▶ Records for the exercise
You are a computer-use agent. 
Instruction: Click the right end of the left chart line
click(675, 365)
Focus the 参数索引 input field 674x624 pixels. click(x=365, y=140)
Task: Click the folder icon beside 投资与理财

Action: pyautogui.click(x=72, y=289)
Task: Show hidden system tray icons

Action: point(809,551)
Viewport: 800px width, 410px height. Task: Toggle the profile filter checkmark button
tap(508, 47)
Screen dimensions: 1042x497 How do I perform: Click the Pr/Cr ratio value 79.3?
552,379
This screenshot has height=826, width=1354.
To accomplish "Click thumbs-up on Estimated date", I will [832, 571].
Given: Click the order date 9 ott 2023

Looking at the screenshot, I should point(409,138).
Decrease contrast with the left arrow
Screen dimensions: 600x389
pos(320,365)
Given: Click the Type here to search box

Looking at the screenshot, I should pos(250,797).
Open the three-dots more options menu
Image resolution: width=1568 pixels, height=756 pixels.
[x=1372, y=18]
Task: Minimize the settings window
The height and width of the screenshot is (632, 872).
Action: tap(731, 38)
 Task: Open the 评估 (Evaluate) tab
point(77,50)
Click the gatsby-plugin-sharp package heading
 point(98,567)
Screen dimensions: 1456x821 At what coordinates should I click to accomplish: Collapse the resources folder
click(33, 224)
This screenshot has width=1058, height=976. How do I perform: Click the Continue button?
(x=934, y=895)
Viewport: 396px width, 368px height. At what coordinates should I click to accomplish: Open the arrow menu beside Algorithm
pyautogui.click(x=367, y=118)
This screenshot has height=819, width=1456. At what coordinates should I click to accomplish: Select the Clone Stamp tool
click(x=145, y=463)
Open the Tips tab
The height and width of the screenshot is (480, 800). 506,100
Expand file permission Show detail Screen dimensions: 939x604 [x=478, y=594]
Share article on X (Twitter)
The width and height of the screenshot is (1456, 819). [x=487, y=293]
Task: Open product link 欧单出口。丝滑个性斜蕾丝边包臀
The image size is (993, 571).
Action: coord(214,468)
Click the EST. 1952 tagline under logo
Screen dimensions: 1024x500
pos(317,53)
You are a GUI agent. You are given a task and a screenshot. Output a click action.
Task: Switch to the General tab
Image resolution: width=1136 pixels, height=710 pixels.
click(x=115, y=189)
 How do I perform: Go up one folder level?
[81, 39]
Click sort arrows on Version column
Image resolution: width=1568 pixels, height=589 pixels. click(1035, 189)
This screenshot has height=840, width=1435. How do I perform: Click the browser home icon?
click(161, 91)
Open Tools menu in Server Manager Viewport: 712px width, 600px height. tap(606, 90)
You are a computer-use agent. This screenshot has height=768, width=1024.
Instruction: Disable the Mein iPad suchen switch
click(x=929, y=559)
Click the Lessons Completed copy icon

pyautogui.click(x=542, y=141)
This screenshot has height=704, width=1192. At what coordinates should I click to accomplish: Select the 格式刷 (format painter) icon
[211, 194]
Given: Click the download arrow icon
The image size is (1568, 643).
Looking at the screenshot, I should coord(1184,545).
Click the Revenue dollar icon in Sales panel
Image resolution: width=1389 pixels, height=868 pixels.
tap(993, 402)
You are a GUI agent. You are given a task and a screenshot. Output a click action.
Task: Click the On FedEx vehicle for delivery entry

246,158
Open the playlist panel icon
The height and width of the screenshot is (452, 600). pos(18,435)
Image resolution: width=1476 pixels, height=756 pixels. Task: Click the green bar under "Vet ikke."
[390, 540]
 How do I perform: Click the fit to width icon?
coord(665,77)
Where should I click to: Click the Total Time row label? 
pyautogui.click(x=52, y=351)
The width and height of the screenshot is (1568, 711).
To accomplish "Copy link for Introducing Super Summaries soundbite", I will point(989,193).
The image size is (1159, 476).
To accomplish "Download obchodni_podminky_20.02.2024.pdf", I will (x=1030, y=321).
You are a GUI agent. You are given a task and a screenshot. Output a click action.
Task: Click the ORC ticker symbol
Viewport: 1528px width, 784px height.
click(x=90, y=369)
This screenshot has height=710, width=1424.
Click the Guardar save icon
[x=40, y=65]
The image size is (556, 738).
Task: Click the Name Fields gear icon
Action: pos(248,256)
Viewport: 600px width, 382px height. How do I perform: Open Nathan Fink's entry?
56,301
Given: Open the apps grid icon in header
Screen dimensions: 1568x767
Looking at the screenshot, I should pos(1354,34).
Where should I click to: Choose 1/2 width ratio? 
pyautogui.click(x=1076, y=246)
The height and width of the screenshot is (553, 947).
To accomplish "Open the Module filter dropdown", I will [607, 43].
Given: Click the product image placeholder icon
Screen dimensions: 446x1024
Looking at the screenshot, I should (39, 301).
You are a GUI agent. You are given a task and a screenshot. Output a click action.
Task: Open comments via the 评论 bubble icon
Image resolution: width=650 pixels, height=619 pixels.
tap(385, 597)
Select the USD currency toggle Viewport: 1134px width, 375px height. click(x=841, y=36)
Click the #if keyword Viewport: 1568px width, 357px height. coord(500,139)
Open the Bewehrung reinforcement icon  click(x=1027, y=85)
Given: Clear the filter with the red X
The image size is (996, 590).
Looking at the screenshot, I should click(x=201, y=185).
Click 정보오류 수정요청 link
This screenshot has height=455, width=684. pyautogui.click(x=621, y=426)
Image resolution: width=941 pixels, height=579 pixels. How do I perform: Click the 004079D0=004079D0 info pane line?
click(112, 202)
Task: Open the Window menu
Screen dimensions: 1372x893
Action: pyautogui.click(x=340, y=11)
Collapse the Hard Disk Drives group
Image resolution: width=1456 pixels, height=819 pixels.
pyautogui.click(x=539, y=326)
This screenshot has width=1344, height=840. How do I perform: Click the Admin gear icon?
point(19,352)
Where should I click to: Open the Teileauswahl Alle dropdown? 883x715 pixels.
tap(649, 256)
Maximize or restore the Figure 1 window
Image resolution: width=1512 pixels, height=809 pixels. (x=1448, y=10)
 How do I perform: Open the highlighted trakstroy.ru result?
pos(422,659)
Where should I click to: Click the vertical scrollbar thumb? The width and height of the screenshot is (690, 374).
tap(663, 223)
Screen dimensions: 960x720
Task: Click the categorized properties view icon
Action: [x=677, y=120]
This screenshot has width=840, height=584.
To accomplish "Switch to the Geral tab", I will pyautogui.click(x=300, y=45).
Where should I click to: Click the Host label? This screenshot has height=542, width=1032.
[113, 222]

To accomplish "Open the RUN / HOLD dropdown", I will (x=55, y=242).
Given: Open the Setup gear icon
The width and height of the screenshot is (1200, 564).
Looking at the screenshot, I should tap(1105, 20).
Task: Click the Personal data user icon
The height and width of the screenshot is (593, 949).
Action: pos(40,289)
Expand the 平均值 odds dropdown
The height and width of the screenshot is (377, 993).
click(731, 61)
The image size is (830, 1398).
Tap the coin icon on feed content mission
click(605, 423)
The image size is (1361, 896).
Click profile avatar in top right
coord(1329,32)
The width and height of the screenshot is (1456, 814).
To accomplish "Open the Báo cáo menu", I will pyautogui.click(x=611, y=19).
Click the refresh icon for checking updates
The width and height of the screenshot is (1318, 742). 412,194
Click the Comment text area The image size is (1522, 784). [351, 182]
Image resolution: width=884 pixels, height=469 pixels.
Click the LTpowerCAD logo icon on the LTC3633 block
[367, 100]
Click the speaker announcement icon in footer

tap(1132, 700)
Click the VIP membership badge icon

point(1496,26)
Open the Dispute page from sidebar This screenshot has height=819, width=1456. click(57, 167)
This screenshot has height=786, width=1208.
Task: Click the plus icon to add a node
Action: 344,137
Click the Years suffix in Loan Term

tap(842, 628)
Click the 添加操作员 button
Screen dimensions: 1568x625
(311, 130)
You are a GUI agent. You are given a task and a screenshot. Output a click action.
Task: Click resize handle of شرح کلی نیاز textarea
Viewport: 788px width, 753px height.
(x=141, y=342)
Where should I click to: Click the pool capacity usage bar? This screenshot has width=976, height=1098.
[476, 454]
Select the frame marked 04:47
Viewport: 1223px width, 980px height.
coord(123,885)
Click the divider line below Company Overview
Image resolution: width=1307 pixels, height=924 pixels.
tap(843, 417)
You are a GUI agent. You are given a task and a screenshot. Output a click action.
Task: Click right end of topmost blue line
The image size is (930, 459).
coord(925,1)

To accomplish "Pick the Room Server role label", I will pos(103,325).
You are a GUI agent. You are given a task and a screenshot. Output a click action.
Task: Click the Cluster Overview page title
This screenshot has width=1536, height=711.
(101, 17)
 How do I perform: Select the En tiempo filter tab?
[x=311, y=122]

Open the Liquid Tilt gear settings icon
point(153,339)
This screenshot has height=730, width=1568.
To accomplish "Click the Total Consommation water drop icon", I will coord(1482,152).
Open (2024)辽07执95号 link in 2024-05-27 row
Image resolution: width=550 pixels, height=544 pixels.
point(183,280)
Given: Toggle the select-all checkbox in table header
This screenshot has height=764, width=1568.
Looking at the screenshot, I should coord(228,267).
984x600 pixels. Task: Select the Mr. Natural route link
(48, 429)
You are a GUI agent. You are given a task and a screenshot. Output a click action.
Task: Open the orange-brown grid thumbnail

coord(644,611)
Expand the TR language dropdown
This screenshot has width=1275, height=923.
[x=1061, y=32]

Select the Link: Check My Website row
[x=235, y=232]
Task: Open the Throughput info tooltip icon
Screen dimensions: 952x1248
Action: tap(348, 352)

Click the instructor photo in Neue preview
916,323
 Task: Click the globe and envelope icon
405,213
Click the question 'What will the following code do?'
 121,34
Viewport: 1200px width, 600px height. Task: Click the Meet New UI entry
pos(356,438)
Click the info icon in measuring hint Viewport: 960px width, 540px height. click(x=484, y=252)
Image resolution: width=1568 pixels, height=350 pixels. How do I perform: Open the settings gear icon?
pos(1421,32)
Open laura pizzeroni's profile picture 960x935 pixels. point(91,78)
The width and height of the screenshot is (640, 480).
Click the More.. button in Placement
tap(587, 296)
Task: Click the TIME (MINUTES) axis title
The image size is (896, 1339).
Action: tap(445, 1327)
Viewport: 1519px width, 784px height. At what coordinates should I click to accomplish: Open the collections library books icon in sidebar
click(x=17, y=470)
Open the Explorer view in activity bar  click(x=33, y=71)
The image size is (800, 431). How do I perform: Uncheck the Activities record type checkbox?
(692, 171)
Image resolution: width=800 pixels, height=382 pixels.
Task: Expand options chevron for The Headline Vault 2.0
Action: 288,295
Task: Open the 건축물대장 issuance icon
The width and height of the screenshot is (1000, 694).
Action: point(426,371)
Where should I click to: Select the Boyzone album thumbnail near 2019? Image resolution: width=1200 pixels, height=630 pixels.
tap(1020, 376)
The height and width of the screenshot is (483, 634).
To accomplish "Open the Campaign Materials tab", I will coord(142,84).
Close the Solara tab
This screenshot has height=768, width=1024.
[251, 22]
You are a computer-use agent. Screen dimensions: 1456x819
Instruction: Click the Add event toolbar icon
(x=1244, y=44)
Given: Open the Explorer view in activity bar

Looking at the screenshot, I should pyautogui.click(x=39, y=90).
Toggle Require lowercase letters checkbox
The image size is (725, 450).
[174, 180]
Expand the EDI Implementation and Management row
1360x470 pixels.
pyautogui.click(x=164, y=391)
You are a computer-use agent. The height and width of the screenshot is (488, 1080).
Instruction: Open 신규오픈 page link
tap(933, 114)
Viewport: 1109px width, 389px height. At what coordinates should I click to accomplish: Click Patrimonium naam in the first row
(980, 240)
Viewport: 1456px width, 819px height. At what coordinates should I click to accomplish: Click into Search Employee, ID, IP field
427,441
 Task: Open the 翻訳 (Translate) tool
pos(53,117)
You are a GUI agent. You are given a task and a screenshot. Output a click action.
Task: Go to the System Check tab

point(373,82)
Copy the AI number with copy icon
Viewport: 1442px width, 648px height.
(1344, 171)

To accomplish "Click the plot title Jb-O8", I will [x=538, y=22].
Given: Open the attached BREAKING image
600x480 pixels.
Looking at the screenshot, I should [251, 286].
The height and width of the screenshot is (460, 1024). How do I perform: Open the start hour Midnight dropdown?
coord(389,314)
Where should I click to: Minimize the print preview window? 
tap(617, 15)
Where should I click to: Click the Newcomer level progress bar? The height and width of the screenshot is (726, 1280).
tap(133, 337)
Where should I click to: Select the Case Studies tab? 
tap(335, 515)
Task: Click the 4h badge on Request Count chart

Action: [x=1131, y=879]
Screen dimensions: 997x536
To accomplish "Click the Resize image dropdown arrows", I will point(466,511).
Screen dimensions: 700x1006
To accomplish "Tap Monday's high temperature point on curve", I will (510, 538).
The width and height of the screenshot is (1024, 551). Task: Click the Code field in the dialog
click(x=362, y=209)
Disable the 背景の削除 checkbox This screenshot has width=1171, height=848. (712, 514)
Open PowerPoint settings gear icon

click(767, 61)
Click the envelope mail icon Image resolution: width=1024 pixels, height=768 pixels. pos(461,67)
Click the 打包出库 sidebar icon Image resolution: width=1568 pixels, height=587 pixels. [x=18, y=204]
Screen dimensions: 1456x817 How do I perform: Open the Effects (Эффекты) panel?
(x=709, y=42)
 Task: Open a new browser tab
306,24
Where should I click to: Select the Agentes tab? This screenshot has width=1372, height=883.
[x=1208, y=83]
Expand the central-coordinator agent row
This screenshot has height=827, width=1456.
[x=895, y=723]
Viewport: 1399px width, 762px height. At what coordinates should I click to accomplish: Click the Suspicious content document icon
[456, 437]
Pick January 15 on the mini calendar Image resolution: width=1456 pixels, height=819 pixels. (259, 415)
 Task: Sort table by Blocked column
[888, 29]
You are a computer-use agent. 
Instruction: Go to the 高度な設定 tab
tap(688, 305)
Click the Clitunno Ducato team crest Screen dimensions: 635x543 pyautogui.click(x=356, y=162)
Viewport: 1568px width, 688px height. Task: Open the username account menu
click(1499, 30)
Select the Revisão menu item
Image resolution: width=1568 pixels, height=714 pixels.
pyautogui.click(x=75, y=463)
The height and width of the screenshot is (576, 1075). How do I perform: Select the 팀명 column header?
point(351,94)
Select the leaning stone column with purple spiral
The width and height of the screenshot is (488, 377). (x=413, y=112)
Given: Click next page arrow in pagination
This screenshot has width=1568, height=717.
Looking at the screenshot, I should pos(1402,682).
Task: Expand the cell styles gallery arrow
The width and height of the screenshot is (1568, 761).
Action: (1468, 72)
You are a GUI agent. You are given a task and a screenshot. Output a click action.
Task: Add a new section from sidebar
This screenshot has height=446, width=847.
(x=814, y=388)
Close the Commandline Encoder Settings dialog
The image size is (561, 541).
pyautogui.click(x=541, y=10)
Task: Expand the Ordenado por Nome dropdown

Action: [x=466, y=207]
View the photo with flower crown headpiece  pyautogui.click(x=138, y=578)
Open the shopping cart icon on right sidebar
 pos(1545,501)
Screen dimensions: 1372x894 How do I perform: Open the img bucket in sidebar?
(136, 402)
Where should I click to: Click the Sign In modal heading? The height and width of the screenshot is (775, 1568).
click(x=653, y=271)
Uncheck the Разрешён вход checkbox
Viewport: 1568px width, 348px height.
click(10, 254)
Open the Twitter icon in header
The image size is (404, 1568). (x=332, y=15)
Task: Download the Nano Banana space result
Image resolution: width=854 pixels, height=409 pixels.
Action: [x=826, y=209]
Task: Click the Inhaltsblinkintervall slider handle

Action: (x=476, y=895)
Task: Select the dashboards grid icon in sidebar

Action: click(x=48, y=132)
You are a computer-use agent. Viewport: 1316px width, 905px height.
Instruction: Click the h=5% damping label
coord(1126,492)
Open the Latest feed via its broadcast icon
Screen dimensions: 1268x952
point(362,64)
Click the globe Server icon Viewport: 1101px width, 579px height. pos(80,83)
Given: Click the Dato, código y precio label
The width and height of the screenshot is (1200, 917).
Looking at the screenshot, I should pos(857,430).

▶ Exercise description
Set out as a numbered list the part of the listing above that opens with the line containing "Where should I click to: Choose" and closes with the line containing "will [607, 43].", skipping any blank lines.

▶ Exercise answer
1. Where should I click to: Choose 1/2 width ratio? 
2. pyautogui.click(x=1076, y=246)
3. The height and width of the screenshot is (553, 947).
4. To accomplish "Open the Module filter dropdown", I will [607, 43].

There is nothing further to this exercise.